REQUIRED ACTION:
In the copy, include every entry exactly but none of the images.

Recorded data
───
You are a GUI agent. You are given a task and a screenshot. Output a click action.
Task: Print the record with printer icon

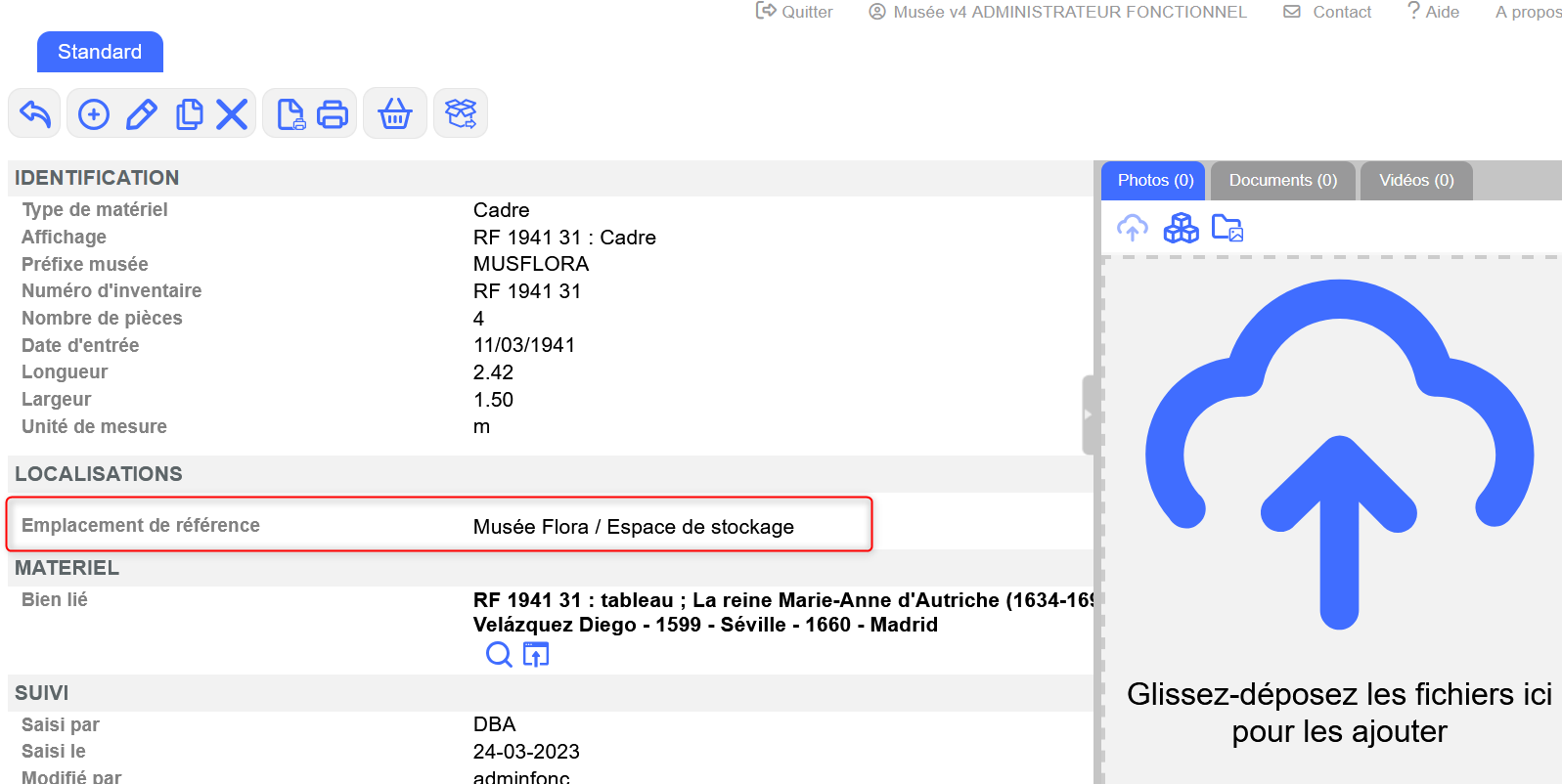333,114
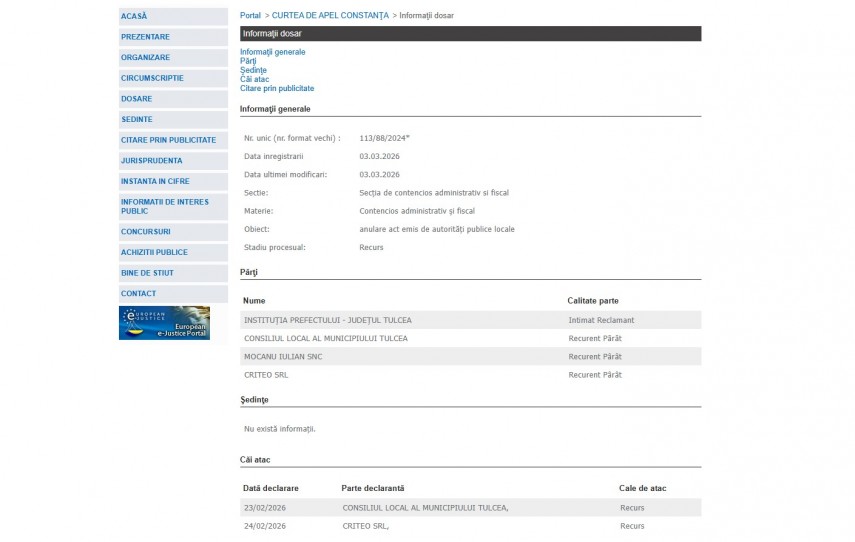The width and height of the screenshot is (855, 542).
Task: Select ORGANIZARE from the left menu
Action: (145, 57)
───
EXERCISE RESULT:
You are a GUI agent. You are given a task and a screenshot. Output a click action.
Task: Print the record with printer icon

333,114
The width and height of the screenshot is (855, 542).
Task: Select ORGANIZARE from the left menu
Action: (145, 57)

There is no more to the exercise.